NCT03140228 · Status: COMPLETED · Phase: NA · Type: INTERVENTIONAL · Enrollment: 70

Last updated 2019-08-02

No results posted yet for this study

Summary

Sore throat is minor but well recognized complaint after receiving general anaesthesia. It is rated as 8th most undesirable outcome in postoperative period.It not only affects the patient's satisfaction but also can affect patient activities after leaving hospital.

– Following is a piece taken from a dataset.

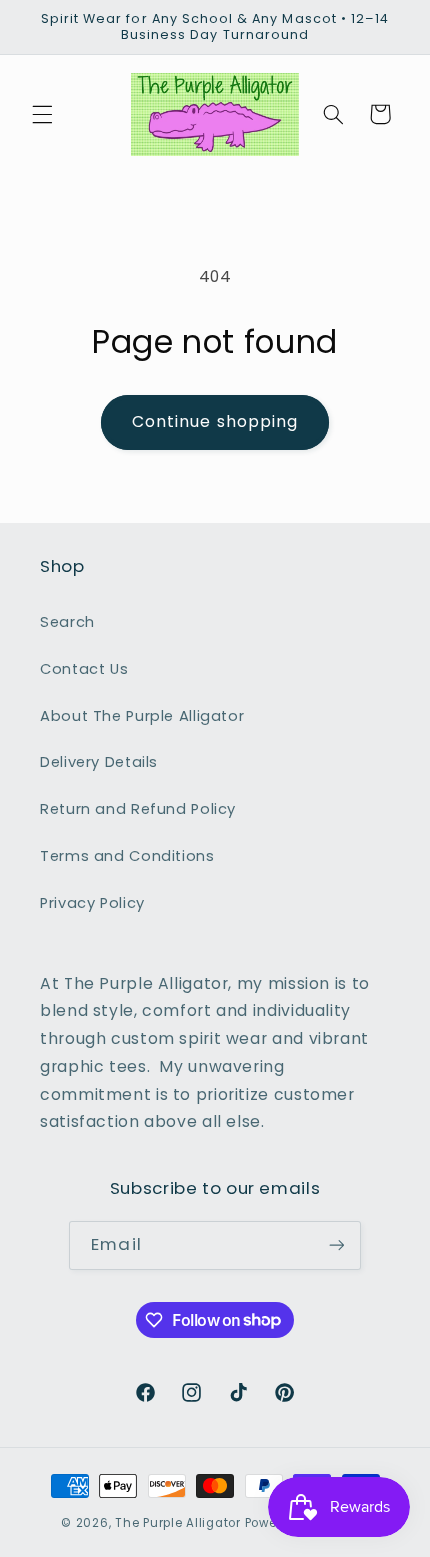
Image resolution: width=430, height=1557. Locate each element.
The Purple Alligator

Many factors can contribute to postoperative sore throat and the incidence has been found to vary with the method by which airway is managed.

The study is conducted to compare the severity and frequency of postoperative sore throat in children undergoing elective surgery following the use of AmbuAuraOnce LMA and I-Gel. The study will be done in children who are able to self-report the severity of sore throat.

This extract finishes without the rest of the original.